» EXERCISE
Filter the listing below to keep only the lines containing the string "Full". Matching is case-sensitive.

» Records
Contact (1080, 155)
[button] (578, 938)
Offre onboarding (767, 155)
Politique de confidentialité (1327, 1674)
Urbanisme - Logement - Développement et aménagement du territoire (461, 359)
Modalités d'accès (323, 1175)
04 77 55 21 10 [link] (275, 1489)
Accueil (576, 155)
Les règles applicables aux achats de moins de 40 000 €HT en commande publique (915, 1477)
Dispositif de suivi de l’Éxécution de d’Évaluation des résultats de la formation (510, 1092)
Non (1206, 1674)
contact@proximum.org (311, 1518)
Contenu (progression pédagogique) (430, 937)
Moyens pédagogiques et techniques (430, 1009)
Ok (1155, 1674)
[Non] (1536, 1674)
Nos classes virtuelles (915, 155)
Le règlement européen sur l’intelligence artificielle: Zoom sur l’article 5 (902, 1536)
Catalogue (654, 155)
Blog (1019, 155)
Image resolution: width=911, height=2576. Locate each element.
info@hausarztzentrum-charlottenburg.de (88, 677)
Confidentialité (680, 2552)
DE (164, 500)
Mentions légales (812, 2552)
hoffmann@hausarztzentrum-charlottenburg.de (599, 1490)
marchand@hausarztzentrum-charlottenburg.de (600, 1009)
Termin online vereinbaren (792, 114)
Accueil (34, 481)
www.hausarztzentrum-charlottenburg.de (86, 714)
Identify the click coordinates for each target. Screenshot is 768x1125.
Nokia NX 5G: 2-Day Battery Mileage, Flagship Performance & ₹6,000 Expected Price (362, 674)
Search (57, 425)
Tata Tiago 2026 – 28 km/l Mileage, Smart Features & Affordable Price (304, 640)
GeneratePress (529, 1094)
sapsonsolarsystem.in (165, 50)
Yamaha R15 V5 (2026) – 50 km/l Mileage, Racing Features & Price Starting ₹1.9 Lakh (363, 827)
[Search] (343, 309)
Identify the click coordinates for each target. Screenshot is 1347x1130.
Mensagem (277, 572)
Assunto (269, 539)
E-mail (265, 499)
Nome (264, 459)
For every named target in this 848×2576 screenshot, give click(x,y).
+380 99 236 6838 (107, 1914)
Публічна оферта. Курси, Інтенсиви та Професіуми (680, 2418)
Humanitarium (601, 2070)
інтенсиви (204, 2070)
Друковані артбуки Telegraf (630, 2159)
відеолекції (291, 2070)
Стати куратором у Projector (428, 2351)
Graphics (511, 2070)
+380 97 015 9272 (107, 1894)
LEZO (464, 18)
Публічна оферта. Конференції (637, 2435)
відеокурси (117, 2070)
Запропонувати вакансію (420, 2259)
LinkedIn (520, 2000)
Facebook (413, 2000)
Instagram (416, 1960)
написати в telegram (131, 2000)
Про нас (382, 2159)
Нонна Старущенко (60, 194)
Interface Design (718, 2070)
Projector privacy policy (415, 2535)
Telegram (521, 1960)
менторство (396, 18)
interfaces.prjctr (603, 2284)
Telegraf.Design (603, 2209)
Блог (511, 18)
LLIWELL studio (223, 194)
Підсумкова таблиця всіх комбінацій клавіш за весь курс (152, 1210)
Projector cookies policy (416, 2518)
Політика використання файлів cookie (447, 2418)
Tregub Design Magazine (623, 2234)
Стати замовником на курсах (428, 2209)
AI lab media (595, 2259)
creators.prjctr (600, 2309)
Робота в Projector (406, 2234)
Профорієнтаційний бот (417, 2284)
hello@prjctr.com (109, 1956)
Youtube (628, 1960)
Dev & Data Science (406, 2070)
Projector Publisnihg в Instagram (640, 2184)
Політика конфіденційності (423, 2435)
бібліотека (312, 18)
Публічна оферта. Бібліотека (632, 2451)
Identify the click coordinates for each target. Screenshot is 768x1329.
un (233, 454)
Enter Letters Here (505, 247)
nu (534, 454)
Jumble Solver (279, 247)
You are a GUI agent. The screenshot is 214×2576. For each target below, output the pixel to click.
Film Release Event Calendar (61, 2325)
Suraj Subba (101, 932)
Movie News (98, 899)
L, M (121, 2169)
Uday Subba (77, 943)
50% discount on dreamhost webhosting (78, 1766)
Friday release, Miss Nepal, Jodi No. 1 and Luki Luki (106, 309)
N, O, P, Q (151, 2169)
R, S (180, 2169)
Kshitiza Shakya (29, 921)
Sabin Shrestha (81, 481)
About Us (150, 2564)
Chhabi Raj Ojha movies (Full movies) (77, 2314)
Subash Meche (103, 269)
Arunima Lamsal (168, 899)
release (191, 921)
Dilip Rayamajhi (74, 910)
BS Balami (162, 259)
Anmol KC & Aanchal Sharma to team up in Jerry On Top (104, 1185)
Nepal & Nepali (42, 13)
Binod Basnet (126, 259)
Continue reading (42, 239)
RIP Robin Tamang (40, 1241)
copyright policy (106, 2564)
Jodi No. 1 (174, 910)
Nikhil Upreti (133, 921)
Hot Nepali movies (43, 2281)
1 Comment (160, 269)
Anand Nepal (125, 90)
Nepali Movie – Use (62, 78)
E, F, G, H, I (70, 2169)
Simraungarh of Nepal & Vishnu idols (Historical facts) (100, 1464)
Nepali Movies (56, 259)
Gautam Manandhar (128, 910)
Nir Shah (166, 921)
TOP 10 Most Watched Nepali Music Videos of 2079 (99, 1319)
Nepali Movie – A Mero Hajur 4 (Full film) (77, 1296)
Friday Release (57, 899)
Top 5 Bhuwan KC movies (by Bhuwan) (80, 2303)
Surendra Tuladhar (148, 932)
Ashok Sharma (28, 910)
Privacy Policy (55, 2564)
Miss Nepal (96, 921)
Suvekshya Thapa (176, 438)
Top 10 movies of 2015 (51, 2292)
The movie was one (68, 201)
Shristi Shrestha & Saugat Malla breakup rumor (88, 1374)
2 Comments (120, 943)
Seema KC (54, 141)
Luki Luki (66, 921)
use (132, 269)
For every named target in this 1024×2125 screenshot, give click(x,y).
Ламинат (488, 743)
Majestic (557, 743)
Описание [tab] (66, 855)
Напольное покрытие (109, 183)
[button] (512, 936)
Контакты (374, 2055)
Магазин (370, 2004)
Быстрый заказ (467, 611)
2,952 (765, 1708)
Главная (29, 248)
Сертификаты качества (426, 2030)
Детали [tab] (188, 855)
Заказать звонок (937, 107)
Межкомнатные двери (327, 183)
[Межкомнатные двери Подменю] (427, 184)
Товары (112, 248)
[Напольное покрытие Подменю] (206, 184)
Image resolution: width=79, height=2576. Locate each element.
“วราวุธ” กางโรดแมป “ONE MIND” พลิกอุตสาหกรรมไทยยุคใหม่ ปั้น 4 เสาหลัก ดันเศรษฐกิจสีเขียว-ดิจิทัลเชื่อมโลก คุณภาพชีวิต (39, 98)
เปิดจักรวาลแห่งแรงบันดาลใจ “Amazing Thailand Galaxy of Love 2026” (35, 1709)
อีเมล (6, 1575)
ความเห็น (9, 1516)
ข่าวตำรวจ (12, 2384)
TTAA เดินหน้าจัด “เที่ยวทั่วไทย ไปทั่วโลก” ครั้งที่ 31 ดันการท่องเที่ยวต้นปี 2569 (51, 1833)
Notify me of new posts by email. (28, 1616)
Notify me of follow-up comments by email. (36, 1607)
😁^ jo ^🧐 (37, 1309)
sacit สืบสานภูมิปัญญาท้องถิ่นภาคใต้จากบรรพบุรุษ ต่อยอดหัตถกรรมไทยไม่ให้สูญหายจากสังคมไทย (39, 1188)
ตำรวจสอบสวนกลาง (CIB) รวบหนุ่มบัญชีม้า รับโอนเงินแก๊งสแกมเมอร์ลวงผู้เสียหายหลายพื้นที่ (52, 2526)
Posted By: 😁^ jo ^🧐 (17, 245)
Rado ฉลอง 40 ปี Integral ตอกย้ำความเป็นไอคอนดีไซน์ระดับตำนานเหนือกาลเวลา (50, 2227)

» ANSWER FOR THE TASK
Chhabi Raj Ojha movies (Full movies) (77, 2314)
Nepali Movie – A Mero Hajur 4 (Full film) (77, 1296)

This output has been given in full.